BIG thinking creates BIG living. It allows you to work with what you have right here, right now and to train your brain to constantly reach to find a BIGGER way to live your life.

But what does that actually mean? If you live a BIG life:

  • You will wallow in self acceptance on a daily basis.
  • You will let your standards drop and watch the quality of your life rise
  • You’ll stop trying to prove yourself to others and start recognising your own self worth by doing the things you’re naturally good and enjoy.
  • You’ll exchange a list of shoulds for a list of wants.
  • You’ll have sad/mad/bad moment and recognise that this is totally OK.
  • You will embrace your humanness – your brilliance and your crappy bits – and focus on your brilliance and have a sense of humour about the rest.
  • You will lead a loving life.

Over the coming months, I will be exploring with you how we can train our brains to think BIG and create a blossoming garden of new neural pathways in the brain (new brain science shows that it is literally a process of brain training.) And how in a practical, real way we can leave more loving, peaceful and fulfilled lives.

It’s very simple, if not always easy. But to start us off, I want you to try this one simple exercise for the rest of this month. I call it ‘watching the thought-bubbles’.

Ponder these questions for a moment. What is a thought? Where does it come from? Is it real?

I want you to get used to the idea of observing what you think about yourself, of noticing your inner experience. I must admit the first time I did this I was fairly alarmed and immediately started judging myself: ‘I am nuts. I am so negative. If people knew what I was thinking, they’d lock me up.’

So don’t be worried at first if you find yourself having a dialogue about your inner dialogue. Just go back to observing your thoughts – as if you were merely describing a scene inside a character’s head in a novel.

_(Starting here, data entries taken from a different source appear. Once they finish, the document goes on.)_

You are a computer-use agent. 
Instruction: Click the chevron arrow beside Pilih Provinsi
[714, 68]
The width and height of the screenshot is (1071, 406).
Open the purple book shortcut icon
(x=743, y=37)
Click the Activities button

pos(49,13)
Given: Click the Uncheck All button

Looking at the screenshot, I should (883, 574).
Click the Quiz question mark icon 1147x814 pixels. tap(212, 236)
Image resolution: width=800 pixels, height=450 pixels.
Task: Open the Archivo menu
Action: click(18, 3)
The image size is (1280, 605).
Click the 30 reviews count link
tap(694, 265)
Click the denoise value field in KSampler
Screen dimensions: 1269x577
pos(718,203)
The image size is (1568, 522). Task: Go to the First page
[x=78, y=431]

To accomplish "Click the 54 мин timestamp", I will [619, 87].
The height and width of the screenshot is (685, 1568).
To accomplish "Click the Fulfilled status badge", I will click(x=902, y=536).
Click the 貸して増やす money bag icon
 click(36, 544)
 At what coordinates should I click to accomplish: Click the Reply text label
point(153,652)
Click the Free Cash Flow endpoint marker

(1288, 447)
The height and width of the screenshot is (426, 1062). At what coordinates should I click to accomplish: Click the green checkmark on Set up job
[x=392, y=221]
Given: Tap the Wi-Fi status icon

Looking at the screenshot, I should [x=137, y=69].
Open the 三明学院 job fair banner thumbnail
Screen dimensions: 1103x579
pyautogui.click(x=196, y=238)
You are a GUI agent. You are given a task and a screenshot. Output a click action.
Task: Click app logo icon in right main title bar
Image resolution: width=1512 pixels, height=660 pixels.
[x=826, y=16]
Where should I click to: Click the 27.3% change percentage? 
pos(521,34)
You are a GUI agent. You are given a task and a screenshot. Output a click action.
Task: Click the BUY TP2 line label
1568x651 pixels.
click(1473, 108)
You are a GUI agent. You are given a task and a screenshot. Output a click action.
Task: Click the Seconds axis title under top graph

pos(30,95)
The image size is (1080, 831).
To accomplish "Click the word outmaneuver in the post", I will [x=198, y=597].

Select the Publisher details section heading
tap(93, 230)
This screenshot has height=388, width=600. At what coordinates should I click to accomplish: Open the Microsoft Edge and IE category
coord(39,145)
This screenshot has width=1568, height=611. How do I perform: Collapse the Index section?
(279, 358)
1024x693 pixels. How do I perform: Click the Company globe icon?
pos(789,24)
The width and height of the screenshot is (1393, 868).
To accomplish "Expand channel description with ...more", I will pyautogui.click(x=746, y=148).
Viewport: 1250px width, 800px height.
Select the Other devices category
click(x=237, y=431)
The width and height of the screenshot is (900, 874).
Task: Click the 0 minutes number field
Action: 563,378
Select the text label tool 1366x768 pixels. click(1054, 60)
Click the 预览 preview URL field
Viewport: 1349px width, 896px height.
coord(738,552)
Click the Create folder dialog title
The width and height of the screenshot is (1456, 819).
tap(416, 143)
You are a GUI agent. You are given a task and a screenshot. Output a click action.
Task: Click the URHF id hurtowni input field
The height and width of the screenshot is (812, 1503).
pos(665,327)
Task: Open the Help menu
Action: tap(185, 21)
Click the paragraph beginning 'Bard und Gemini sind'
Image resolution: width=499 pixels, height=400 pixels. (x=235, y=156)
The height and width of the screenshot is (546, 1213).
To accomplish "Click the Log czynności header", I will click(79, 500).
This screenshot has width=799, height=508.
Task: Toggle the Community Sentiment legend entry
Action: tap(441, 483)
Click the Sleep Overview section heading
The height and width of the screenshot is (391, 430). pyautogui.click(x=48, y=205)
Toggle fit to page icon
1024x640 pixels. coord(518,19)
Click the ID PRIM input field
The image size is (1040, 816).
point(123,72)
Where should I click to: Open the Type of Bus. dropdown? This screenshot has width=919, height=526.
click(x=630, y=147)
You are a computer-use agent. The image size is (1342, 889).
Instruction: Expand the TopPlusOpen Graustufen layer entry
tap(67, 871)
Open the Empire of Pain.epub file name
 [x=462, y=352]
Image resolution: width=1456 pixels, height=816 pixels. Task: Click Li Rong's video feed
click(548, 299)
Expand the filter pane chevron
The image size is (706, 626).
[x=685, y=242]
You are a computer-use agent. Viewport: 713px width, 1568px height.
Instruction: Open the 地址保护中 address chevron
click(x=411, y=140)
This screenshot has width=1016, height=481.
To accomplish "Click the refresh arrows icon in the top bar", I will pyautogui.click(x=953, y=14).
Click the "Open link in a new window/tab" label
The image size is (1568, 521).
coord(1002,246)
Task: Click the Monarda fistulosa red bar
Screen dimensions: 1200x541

With a pen and paper, start observing your thoughts – totally non-judgementally, as if they were in a thought bubble. Write down what you see or hear in that bubble and then let it float away. You can draw bubbles on your page and write your thoughts within them, if that helps.

Just commit to spending 15 minutes every day watching your thought bubbles and start to observe your thoughts versus being in them.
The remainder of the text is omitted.